> _Your tasks_:
A: Answer these from the opinion on removing the probate register:
(i) Who appoints the State reporter, according to the quoted statement?
(ii) Does the probate register have judicial powers?
(iii) Which case is cited in the final sentence?
B: From the opinion on removing the probate register, reproduce word for word the stretch from "Even though the statute" through "by the legislature.".

Even though the statute in the instant case does not expressly provide that the probate register is removable at will, a consideration of the nature of his duties leads to the conclusion that such was intended by the legislature.
When the nature of an office requires close cooperation between the person holding it and the person in whom the removal power lies, efficient administration may demand that the former be removable at the will of the latter. InTownsend v. Kurtz, supra, the court, in holding that an officer appointed for a specified period was removable at will, made the following statement which, although dictum, is peculiarly applicable to the instant case:
"The State reporter is appointed by the court of appeals, who 'shall hold his office for the term of four years unless sooner removed by said judges.' Although that question has never arisen, there would seem to be little doubt that this court could remove the reporter before the expiration of the four years without preferring charges. The nature of his duties requires him to come in close and frequent contact with the members of the court and it is important for the proper discharge of his duties that he and the judges work harmoniously together." *Page 580 
Although the probate register has no judicial powers, he is the right hand of the probate judge in the performance of his administrative duties. The judge must rely heavily upon the register and even though the latter may otherwise be competent, if he cannot work in harmony with the judge, he should be removable at will. On account of this very close relationship, the statute provides both for appointment and removal by the probate judge and we are of the opinion that the latter power is at will. Since expedience demands that the judge have complete control over the register, the register must be removable at the pleasure of the judge. Smith v. Bryan, 100 Va. 199
(40 S.E. 652).

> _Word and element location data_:
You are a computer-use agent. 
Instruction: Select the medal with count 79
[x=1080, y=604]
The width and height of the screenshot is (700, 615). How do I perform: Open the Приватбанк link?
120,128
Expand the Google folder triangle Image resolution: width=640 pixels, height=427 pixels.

> _Set of answers_:
A:
(i) The court of appeals.
(ii) No, the probate register has no judicial powers.
(iii) Smith v. Bryan, 100 Va. 199 (40 S.E. 652).

B:
Even though the statute in the instant case does not expressly provide that the probate register is removable at will, a consideration of the nature of his duties leads to the conclusion that such was intended by the legislature.